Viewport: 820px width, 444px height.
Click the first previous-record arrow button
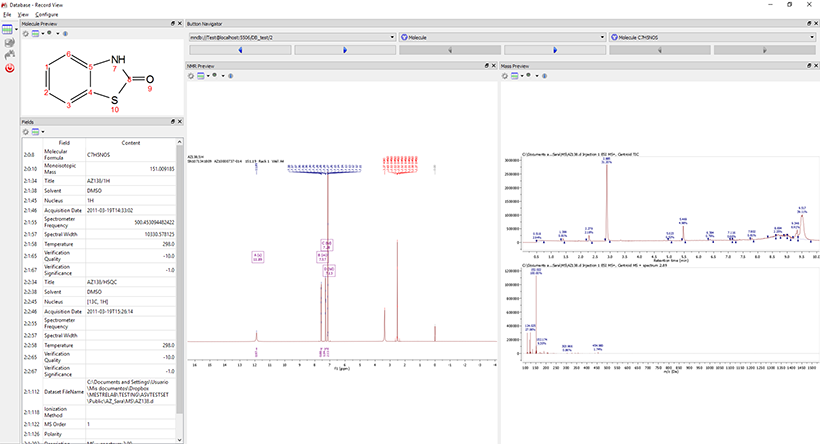240,49
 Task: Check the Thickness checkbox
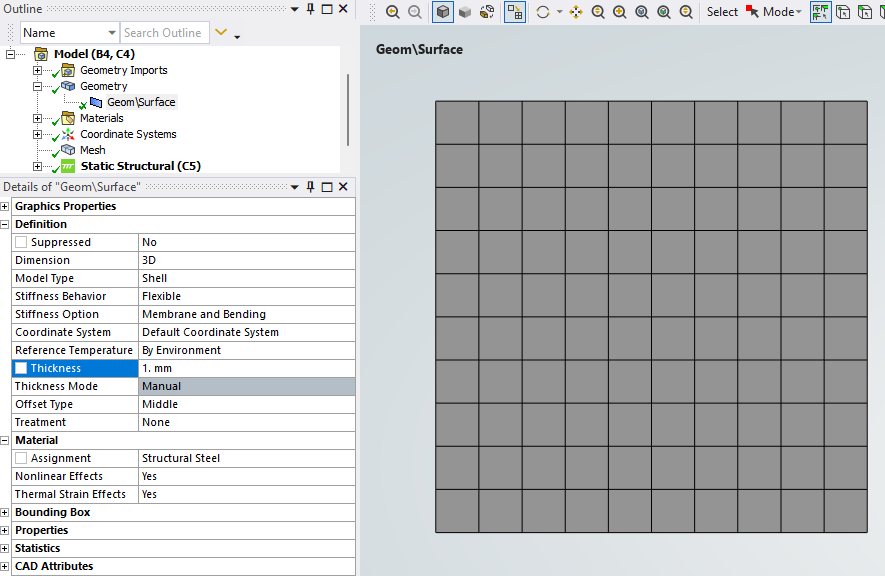click(x=20, y=368)

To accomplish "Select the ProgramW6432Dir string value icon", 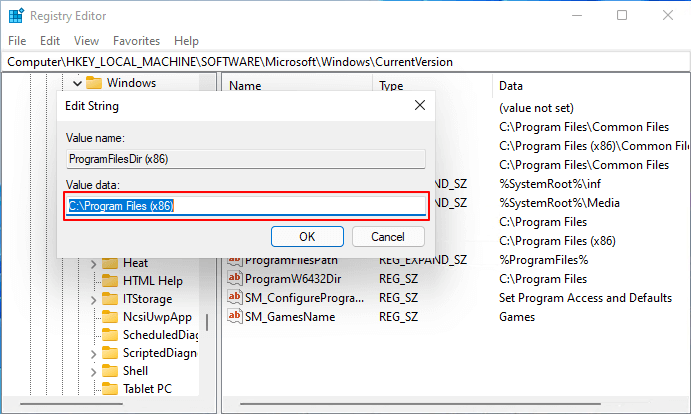I will tap(235, 278).
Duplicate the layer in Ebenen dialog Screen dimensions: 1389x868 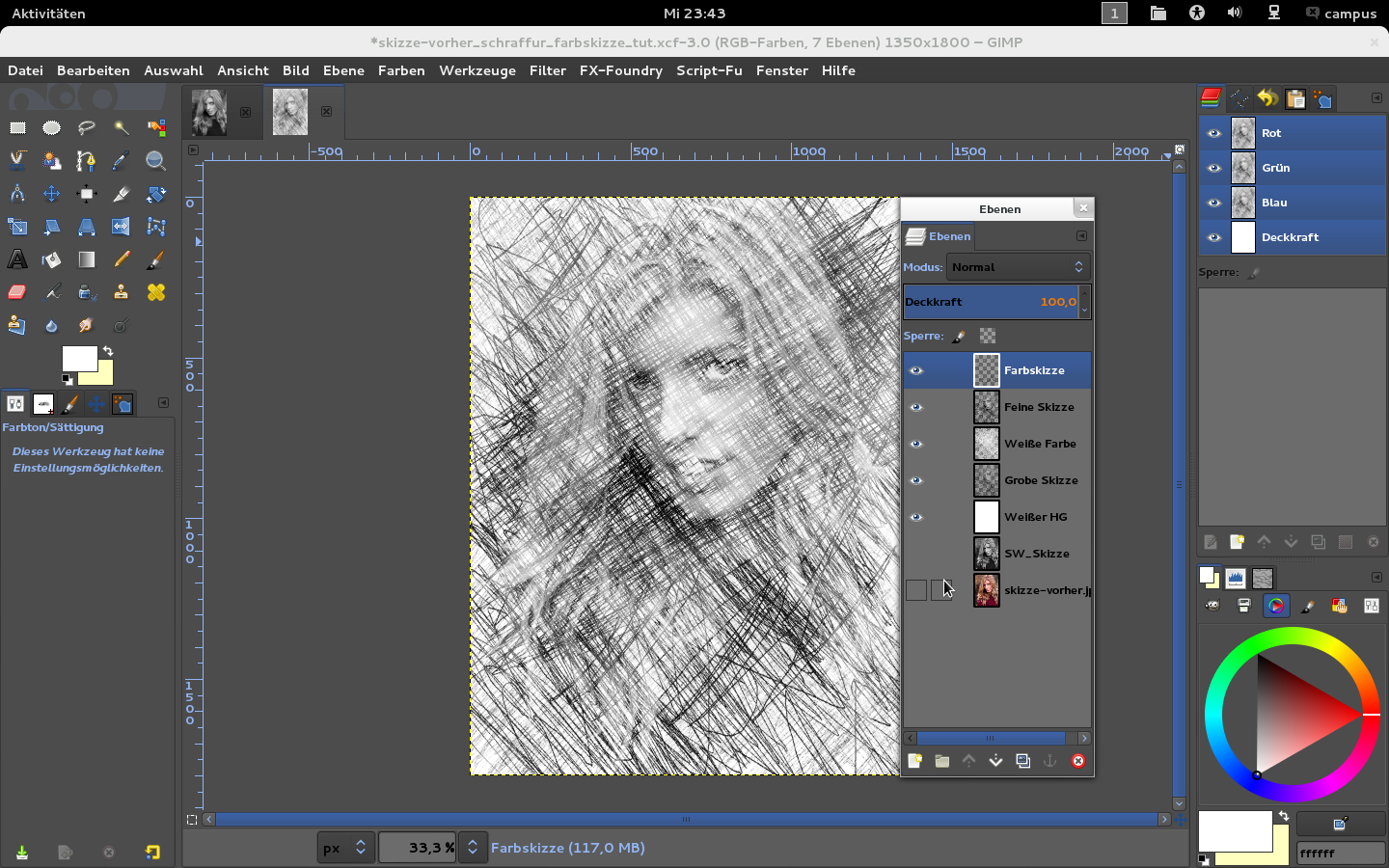pyautogui.click(x=1023, y=761)
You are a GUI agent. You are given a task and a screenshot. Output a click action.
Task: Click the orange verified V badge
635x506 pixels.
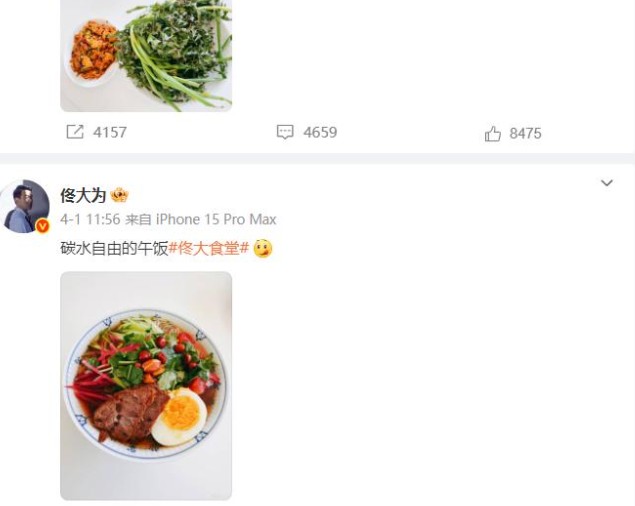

▸ **DIRECTIONS FOR THIS TASK**:
Pictures must be left out. Return verbatim only the lines from the line with "You are a GUI" through the final line of the material above, including both ends.

▸ **OUTPUT**:
You are a GUI agent. You are given a task and a screenshot. Output a click action.
Task: Click the orange verified V badge
635x506 pixels.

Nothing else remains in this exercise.